=== WHAT YOU NEED TO DO ===
In the Python-ideas message below, what kind of structure is a SortedSet said to have?

(Beginning of TEXT EXCERPT)

[Python-ideas] Re: Adding slice Iterator to Sequences (was: islice with actual slices)

Andrew Barnert via Python-ideas Sun, 10 May 2020 12:50:17 -0700

On May 10, 2020, at 11:09, Christopher Barker <[email protected]> wrote:

Is there any way you can fix the reply quoting on your mail client, or manually 
work around it? I keep reading paragraphs and saying “why is he saying the same 
thing I said” only to realize that you’re not, that’s just a quote from me that 
isn’t marked, up until the last line where it isn’t…

> On Sat, May 9, 2020 at 9:11 PM Andrew Barnert <[email protected]> wrote:
> 
> > That’s no more of a problem for a list slice view than for any of the 
> > existing views. The simplest way to implement a view is to keep a reference 
> > to the underlying object and delegate to it, which is effectively what the 
> > dict views do.
> 
> Fair enough. Though you still could get potentially surprising behavior if 
> the original sequence's length is changed.

I don’t think it’s surprising. When you go out of your way to ask for a dynamic 
view instead of the default snapshot copy, and then you change the list, you’d 
expect the view to change.

If you don’t keep views around, because you’re only using them for more 
efficient one-shot iteration, you might never think about that, but then you’ll 
never notice it to be surprised by it. The dynamic behavior of dict views 
presumably hasn’t ever surprised you in the 12 years it’s worked that way.

> And you probably don't want to lock the "host" anyway -- that could be very 
> confusing if the view is kept all be somewhere far from the code trying to 
> change the sequence. 

Yes. I think memoryview’s locking behavior is a special case, not something 
we’d want to emulate here. I’m guessing many people just never use memoryview 
at all, but when you do, you’re generally thinking about raw buffers rather 
than abstract behavior. (It’s right there in the name…) And when you need 
something more featureful than an invisible hard lock on the host, it’s time 
for numpy. :)

> I'm still a bit confused about what a dict.* view actually is

The docs explain it reasonably well. See 
https://docs.python.org/3/glossary.html#term-dictionary-view for the basic 
idea,  https://docs.python.org/3/library/stdtypes.html#dict-views for the 
details on the concrete types, and I think the relevant ABCs and data model 
entries are linked from there.

> -- for instance, a dict_keys object pretty much acts like a set, but it isn't 
> a subclass of set, and it has an isdisjoint() method, but not .union or any 
> of the other set methods. But it does have what at a glance looks like pretty 
> complete set of dunders....

The point of collections.abc.Set, and ABCs jn general, and the whole concept of 
protocols, is that the set protocol can be implemented by different concrete 
types—set, frozenset, dict_keys, third-party types like 
sortedcontainers.SortedSet or pyobjc.Foundation.NSSet, etc.—that are generally 
completely unrelated to each other, and implemented in different ways—a 
dict_keys is a link to the keys table in a dict somewhere, a set or frozenset 
has its own hash table, a SortedSet has a wide-B-tree-like structure, an NSSet 
is a proxy to an ObjC object, etc. if they all had to be subclasses of set, 
they’d be carrying around a set’s hash table but never using it; they’d have to 
be careful to override every method to make sure it never accidentally got used 
(and what would frozenset or dict_keys override add with?), etc.

(End of TEXT EXCERPT)
(Beginning of DATASET CONTENT)

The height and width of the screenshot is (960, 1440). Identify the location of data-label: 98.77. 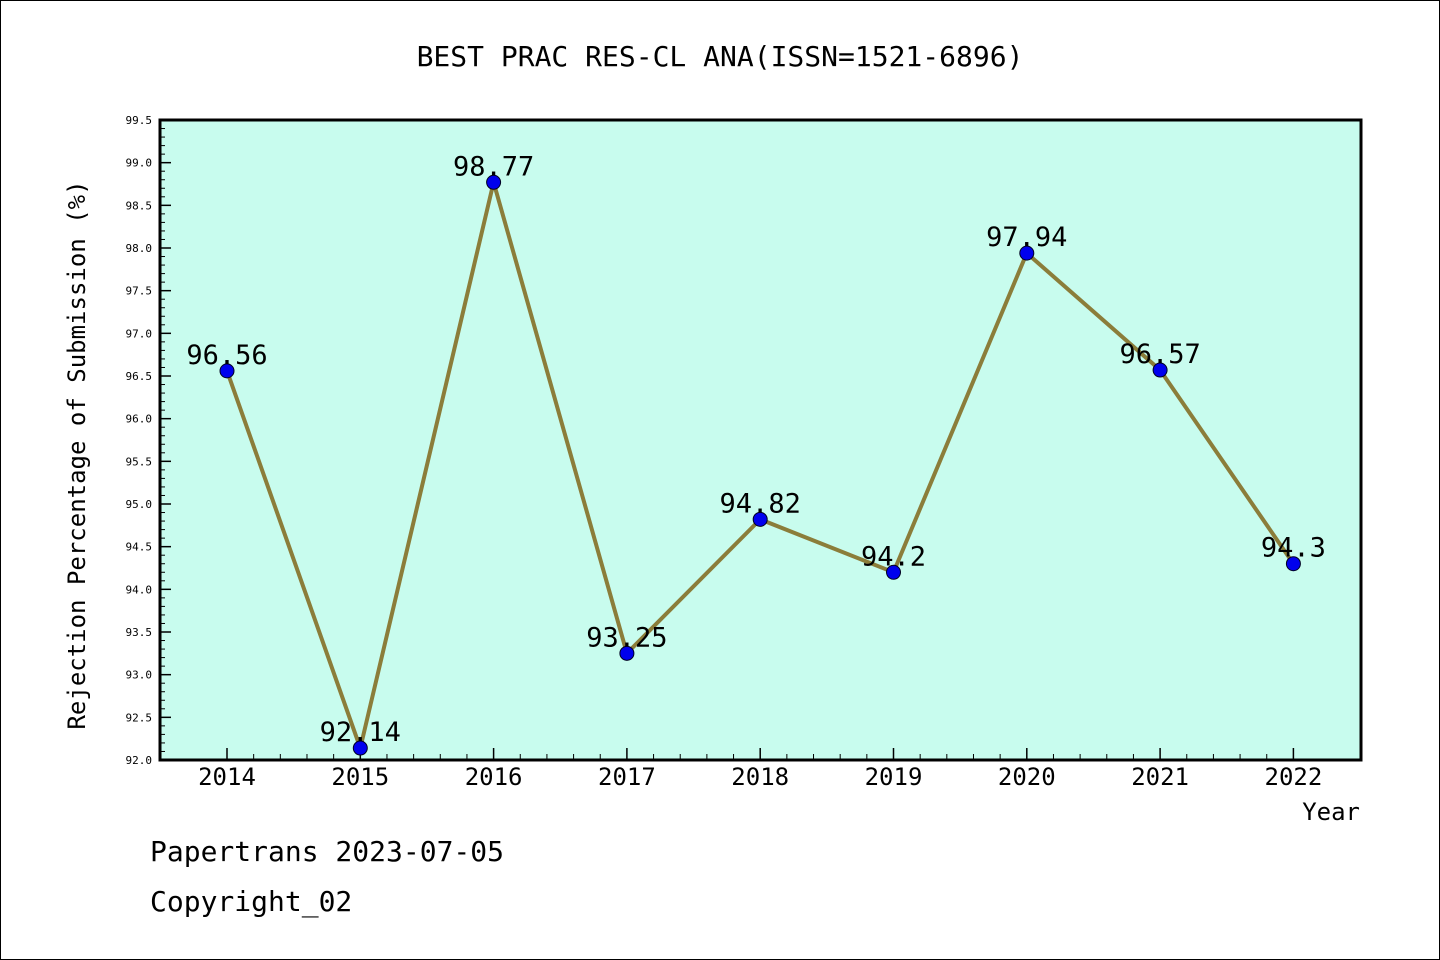
(494, 166).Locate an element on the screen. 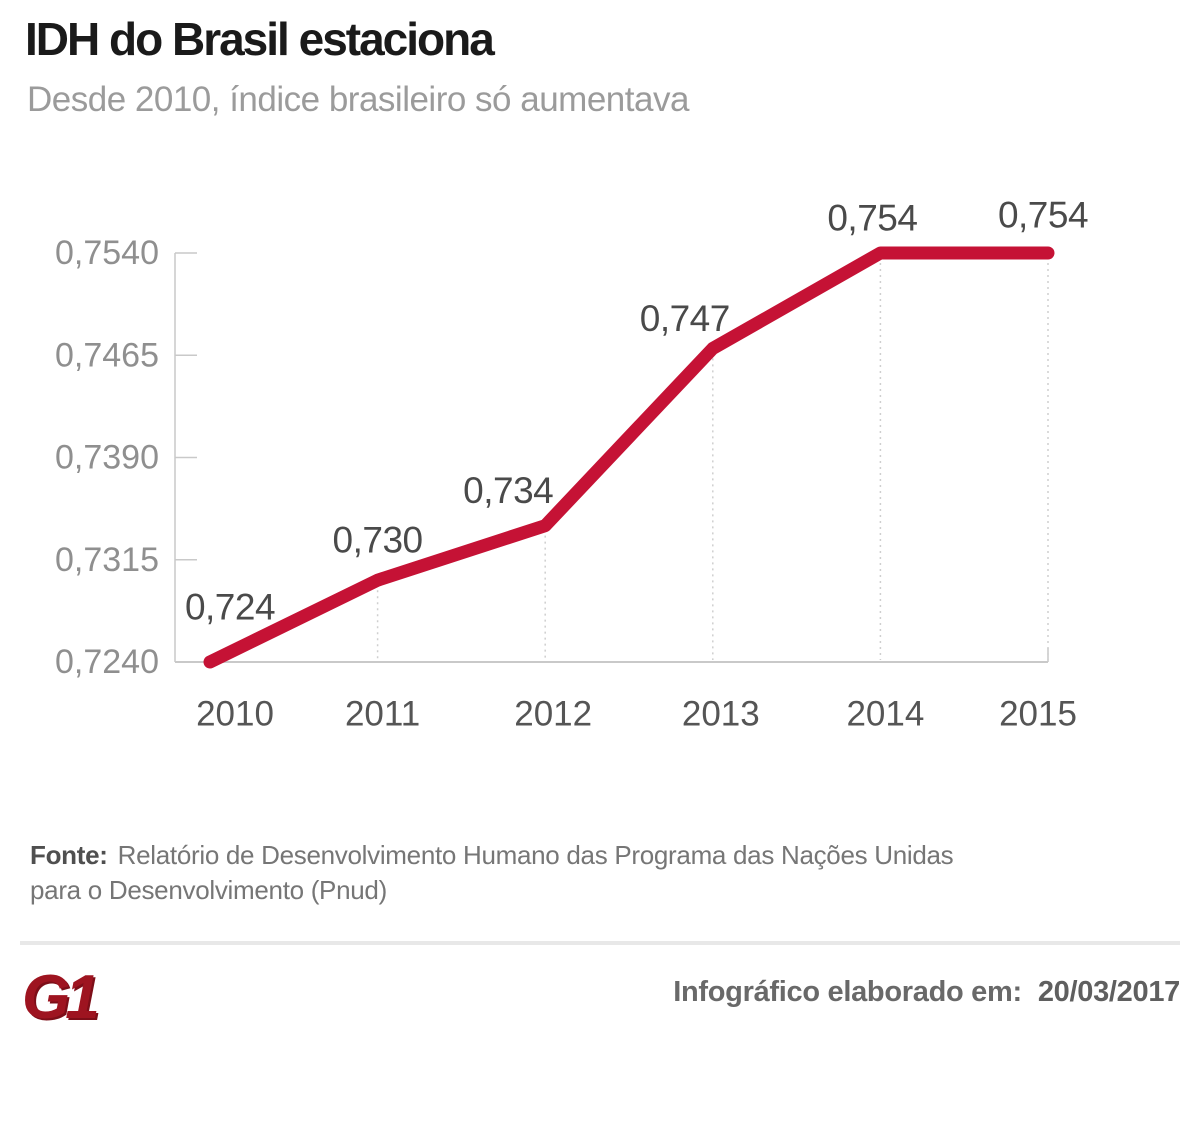  x-axis-label: 2011 is located at coordinates (382, 714).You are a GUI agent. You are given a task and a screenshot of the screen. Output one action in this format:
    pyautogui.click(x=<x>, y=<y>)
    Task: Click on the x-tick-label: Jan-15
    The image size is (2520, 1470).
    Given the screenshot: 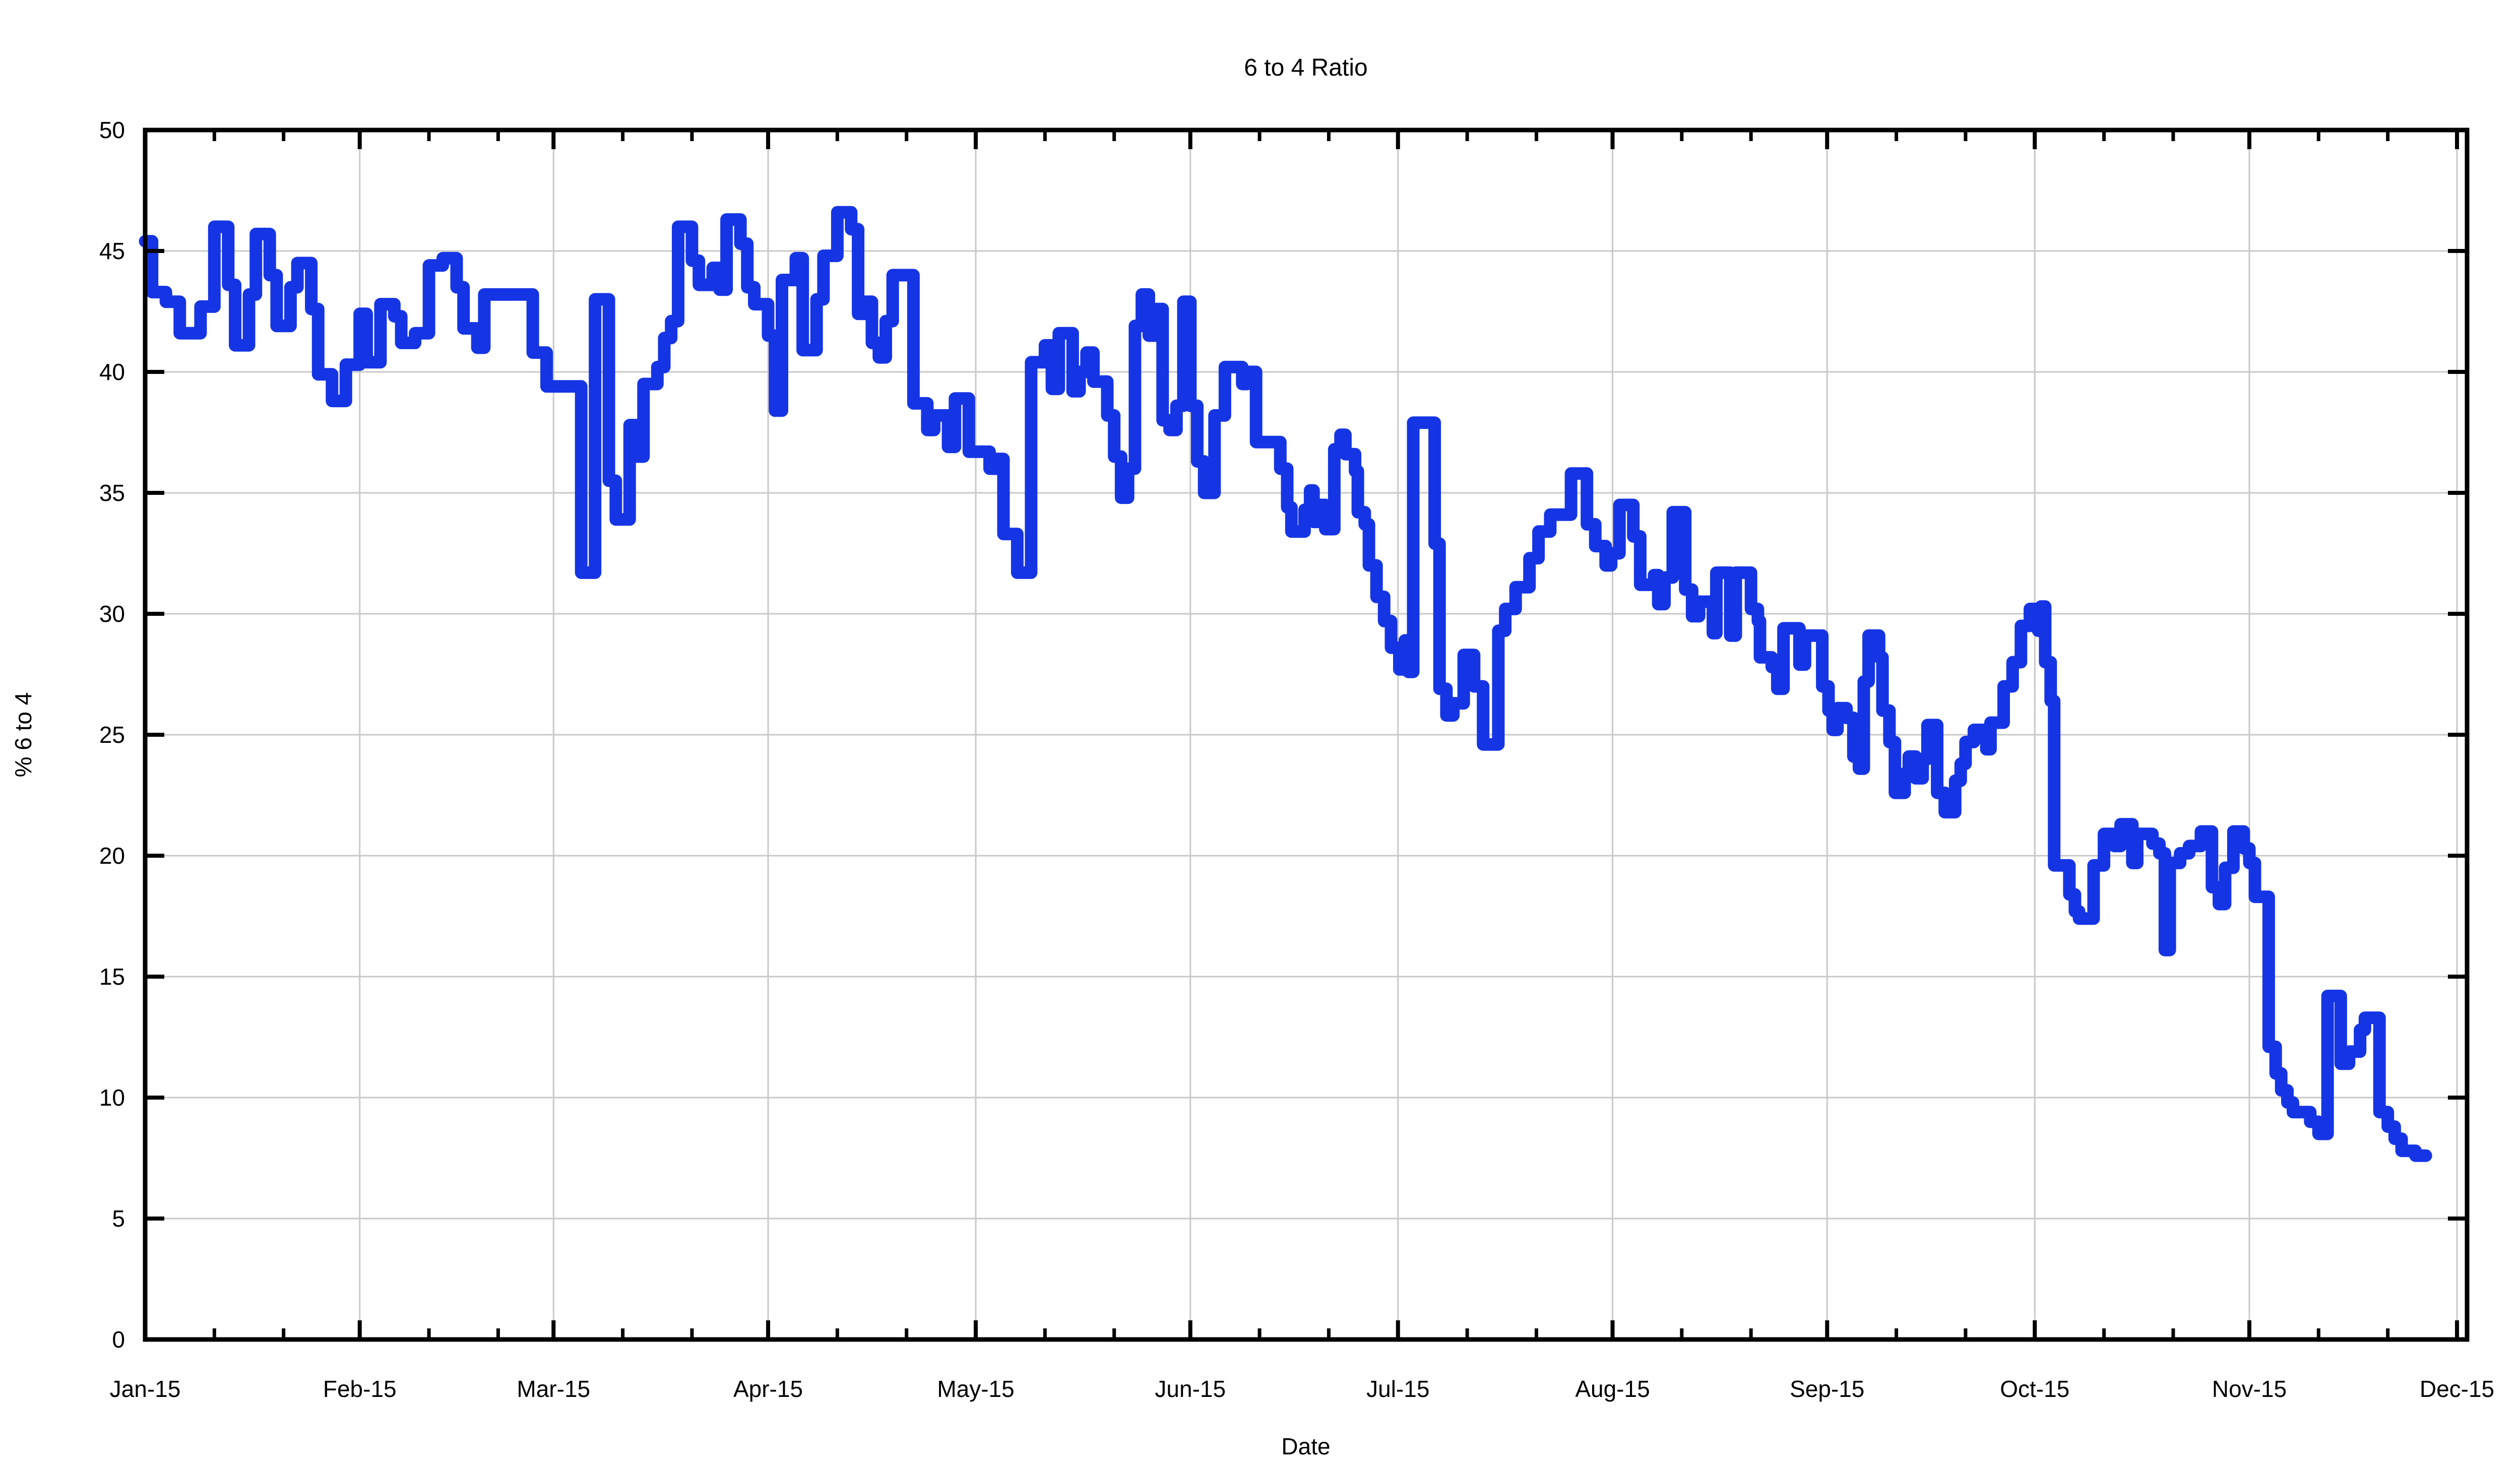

(End of DATASET CONTENT)

=== OUTPUT ===
A wide-B-tree-like structure.